# start of Source material

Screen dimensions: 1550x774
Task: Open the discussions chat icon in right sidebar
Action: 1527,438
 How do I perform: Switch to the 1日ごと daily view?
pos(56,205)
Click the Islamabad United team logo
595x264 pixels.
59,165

# end of Source material
# start of Source material

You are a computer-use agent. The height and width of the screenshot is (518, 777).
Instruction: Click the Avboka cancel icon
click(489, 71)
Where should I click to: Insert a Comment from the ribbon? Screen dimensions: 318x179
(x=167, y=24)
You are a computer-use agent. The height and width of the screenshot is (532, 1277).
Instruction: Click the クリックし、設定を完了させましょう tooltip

# end of Source material

Rewrite the items starting at the line containing "is (532, 1277)." and ending at the line containing "Instruction: Click the クリックし、設定を完了させましょう", changing "tooltip" to "button" and keeping everything else the same.

You are a computer-use agent. The height and width of the screenshot is (532, 1277).
Instruction: Click the クリックし、設定を完了させましょう button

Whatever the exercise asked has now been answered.